Freud est né dans une époque couverte de nuages sombres, de terribles orages humains et planétaires ont suivi. Le concept d’inconscient est né dans ce contexte. Les sciences depuis un siècle apportent de la précision et de la communication, et si l’on est vigilant, de la transparence. A partir de là, il est nécessaire de redéfinir les concepts de psyché, d’esprit, de mental ou d’intelligence. L’inconscient est évidemment indéfini. Nos patients souhaitent être éclairés sur le fini et l’infini, l’infinie liberté entrevue et recherchée dans le produit ou le comportement psychoactif, le fini du produit, du comportement et des données biologiques.
Le vingtième siècle a produit des concepts sur ce qui localise ou pour localiser, Tolman, les cartes de géographies psychiques, Pavlov le reflexe conditionnel, Skinner les conditionnements « opérants », Edward Bernays, neveu de Freud, la joie de la consommation. L’industrie du médicament a recyclé une molécule amnésiante pour faire dormir et effacer l’anxiété, gommer des repères au lieu de les consolider.
Quelle est la réalité du temps du sevrage entre la vie naissante intra-utérine et la naissance à l’autonomie ? La quantité de repères à acquérir est indéfiniment grande. Aucun des ordinateurs qui nous fascinent n’ont ces possibilités d’acquisition et d’organisation des mémoires. La construction des repères demande une dizaine ou une vingtaine d’années, le cerveau est décidemment lent. Les failles se révèlent sur les fondations instables, un jour ou des décennies plus tard.
La naissance, en commençant d’une cellule vers un être de raison est une fascinante création. L’émotion est partagée, le nouveau-né n’est pas un « petit ». La naissance nait à la conscience et à l’intelligence. La naissance est violente, le sevrage du ventre maternel est violent, il rencontre l’absence de nourriture, l’absence de chaleur, l’absence de mouvement, il rencontre l’Autre. Toutes les addictions évoquent les mémoires des rencontres avec l’autre déficitaire, inquiétant, déconstruit.
Nous avons invité d’autres auteurs à cette discussion que nous pouvons seulement citer ici. Avant de conclure, souvenons-nous d’André Malraux, le « 21ème siècle sera spirituel ou ne sera pas ». Le concept d’esprit permet de concevoir ce qui est localisé, définissable et ce qui n’est pas localisé et infini. L’esprit recouvre la définition de la Conscience dans les philosophies primordiales, composé d’intelligence (la sensibilité) de mental l’action et de joie.
Le mental, la volonté, est proactif, il agit dans le sens de la préservation des mémoires et des identités. La mémoire d’un plaisir met en marche les fonctions de localisation des objets de l’addiction. L’addiction est synonyme d’anticipation. Anticipation des effets, des comportements, de l’action, l’image du bonheur alimente toutes les étapes. Le bonheur n’est pas dans l’image, pas davantage dans une bouteille ou dans la fumée d’une cigarette.
Conclusions
Le GPS neuronal éclaire la matière première de ce qui nous permet de nous situer, nous contraint ou nous libère : la mémoire. Il ne peut plus être question d’inconscient mais de mémoires présentes ou occultées et de mémoires paradoxalement sélectives. La thérapeutique est un travail d’observation et d’organisation, autant que de projections d’autres schémas. Observer les conditionnements pour reconnaître les capacités à choisir, la réalité de la liberté.
Guérir, c’est d’abord protéger, le soin se trouve davantage dans l’attention (care) que dans le traitement (cure). Le soin écoute, observe, les situations, les repères, les méandres des histoires. Les directions primordiales retrouvent la conscience de la pesanteur, le haut, le bas, la perception du mouvement de la planète indique l’Est du soleil levant, l’Ouest du couchant, le temps et les rythmes biologiques. Psyché est toujours bruyante, sujet de dialogues et de soins.

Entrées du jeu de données

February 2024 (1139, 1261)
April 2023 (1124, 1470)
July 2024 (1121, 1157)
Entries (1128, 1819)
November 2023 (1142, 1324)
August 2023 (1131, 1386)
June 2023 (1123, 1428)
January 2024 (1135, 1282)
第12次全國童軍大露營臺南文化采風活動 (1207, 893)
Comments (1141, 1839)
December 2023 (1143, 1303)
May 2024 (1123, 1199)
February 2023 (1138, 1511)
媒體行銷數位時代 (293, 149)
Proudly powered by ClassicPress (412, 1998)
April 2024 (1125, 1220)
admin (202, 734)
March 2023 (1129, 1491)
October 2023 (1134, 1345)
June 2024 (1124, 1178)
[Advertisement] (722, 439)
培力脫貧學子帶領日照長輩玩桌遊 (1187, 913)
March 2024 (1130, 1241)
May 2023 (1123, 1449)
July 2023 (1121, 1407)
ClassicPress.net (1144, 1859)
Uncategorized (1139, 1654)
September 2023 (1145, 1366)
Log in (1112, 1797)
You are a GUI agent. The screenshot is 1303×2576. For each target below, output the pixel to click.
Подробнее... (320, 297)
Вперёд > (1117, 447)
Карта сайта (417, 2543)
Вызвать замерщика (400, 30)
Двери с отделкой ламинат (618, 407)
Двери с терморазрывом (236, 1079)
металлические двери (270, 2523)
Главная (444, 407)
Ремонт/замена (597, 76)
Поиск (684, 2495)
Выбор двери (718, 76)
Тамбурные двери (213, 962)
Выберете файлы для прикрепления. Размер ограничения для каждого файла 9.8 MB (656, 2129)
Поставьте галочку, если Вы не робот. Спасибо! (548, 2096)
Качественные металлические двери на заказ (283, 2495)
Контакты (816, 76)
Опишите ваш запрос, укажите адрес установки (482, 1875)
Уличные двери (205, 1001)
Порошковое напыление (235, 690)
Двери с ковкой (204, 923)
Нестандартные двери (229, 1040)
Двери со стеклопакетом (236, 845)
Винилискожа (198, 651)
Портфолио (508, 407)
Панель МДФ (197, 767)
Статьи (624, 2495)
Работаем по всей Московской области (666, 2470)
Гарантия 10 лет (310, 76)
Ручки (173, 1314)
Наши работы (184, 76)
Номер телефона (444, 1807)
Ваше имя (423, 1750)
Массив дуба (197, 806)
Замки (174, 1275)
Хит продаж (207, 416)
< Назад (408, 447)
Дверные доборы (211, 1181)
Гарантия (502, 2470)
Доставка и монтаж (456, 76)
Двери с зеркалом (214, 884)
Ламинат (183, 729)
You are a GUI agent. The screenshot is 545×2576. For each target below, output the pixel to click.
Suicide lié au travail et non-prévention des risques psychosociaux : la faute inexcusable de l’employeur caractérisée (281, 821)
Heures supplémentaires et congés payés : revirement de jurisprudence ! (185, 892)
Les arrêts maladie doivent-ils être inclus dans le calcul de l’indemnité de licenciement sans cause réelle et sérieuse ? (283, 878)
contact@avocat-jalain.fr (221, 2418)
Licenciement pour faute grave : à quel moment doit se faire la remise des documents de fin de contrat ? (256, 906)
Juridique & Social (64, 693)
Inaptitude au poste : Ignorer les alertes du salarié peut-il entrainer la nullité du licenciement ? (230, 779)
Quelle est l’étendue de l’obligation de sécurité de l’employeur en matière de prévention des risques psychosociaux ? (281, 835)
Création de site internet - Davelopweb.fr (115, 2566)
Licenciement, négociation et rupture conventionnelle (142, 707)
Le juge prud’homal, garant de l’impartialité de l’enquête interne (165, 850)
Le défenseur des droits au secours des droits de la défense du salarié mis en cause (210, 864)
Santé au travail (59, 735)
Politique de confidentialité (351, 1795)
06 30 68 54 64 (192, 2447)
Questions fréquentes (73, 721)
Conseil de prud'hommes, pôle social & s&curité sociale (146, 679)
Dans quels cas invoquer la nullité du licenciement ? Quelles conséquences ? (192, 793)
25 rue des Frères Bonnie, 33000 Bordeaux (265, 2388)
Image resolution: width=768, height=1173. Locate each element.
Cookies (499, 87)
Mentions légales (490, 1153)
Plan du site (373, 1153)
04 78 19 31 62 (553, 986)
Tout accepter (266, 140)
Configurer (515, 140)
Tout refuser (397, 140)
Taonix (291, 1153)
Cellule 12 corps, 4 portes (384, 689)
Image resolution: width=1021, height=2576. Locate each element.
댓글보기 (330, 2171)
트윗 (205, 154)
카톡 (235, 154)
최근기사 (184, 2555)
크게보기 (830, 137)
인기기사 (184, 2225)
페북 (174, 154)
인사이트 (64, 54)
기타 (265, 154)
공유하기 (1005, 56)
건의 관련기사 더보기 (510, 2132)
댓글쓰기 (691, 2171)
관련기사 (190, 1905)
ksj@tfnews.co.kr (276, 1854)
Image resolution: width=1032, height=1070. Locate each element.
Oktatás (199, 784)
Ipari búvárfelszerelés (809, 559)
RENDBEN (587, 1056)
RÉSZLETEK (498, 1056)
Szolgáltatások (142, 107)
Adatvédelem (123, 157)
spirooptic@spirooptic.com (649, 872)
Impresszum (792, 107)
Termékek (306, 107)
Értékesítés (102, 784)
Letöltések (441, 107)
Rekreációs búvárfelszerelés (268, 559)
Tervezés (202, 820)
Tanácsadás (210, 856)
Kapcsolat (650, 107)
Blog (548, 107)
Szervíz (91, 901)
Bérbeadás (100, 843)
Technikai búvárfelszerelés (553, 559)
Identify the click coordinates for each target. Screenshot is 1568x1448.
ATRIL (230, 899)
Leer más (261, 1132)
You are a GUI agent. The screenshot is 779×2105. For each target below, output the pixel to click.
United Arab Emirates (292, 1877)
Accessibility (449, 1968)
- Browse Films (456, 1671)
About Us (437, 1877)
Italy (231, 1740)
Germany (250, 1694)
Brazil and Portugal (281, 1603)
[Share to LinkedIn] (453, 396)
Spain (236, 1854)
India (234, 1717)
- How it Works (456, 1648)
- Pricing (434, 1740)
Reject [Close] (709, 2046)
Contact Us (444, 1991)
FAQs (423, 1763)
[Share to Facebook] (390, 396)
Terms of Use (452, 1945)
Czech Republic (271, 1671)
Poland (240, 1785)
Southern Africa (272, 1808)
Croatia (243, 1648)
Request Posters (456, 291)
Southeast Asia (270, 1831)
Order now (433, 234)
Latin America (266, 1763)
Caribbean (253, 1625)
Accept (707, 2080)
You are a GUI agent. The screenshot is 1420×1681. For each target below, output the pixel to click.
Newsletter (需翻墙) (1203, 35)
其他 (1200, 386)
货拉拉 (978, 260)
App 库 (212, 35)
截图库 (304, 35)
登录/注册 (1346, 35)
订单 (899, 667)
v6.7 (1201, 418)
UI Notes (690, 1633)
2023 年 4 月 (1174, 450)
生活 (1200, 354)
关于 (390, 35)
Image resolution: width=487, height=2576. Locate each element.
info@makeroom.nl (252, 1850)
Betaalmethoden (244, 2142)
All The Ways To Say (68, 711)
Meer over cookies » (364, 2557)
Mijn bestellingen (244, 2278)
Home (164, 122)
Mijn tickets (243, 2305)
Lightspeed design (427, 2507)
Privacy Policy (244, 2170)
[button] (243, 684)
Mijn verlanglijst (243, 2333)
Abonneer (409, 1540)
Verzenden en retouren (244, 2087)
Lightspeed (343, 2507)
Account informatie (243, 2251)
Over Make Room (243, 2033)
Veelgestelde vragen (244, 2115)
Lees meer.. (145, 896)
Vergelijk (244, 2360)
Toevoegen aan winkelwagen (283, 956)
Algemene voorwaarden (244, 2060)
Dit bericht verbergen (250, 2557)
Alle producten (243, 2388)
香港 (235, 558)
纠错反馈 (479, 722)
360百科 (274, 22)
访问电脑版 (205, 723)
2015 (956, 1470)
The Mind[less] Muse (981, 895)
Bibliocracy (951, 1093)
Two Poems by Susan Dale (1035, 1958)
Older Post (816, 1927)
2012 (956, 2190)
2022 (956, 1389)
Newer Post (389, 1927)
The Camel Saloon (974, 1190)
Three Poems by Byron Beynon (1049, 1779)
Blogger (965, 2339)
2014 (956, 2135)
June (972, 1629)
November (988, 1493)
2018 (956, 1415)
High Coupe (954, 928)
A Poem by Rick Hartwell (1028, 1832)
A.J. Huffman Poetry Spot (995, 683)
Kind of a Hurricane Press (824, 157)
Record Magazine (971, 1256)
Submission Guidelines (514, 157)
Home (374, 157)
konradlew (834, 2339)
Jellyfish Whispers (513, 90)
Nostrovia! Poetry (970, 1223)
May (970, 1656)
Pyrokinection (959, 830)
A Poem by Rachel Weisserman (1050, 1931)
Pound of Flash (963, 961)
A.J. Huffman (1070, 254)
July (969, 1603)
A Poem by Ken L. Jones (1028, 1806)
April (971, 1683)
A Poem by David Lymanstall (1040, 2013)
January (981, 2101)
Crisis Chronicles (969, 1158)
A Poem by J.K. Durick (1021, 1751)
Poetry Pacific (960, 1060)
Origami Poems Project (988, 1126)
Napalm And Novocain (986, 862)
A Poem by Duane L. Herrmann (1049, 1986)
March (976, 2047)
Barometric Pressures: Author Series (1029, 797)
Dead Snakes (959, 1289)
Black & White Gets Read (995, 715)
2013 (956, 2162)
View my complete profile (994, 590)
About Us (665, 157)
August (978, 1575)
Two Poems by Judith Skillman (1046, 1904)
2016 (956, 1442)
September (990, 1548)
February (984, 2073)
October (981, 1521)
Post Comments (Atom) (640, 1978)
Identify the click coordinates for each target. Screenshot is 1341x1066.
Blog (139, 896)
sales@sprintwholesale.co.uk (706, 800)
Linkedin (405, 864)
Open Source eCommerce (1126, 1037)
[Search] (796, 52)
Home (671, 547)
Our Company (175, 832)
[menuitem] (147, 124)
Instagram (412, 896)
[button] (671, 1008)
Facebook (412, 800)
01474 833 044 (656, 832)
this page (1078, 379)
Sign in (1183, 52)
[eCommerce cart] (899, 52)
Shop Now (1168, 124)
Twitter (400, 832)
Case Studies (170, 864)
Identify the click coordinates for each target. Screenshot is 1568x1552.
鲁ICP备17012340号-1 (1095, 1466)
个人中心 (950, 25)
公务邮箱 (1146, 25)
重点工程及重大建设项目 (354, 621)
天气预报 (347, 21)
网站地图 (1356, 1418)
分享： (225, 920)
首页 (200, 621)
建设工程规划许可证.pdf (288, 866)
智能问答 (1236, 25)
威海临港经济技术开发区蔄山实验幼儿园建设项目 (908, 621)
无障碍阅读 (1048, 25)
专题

● Activité A: D'après le texte fourni, combien de temps demande la construction des repères ?
● Activité B: Recopiez le passage du texte fourni qui va de « Le vingtième siècle » jusqu'à « décennies plus tard. ».
● Activité C: Relevez, dans le texte fourni, les noms des auteurs associés aux concepts produits par le vingtième siècle.

● Corrigé A: Une dizaine ou une vingtaine d'années.

● Corrigé B:
Le vingtième siècle a produit des concepts sur ce qui localise ou pour localiser, Tolman, les cartes de géographies psychiques, Pavlov le reflexe conditionnel, Skinner les conditionnements « opérants », Edward Bernays, neveu de Freud, la joie de la consommation. L’industrie du médicament a recyclé une molécule amnésiante pour faire dormir et effacer l’anxiété, gommer des repères au lieu de les consolider.
Quelle est la réalité du temps du sevrage entre la vie naissante intra-utérine et la naissance à l’autonomie ? La quantité de repères à acquérir est indéfiniment grande. Aucun des ordinateurs qui nous fascinent n’ont ces possibilités d’acquisition et d’organisation des mémoires. La construction des repères demande une dizaine ou une vingtaine d’années, le cerveau est décidemment lent. Les failles se révèlent sur les fondations instables, un jour ou des décennies plus tard.

● Corrigé C: Tolman, Pavlov, Skinner, Edward Bernays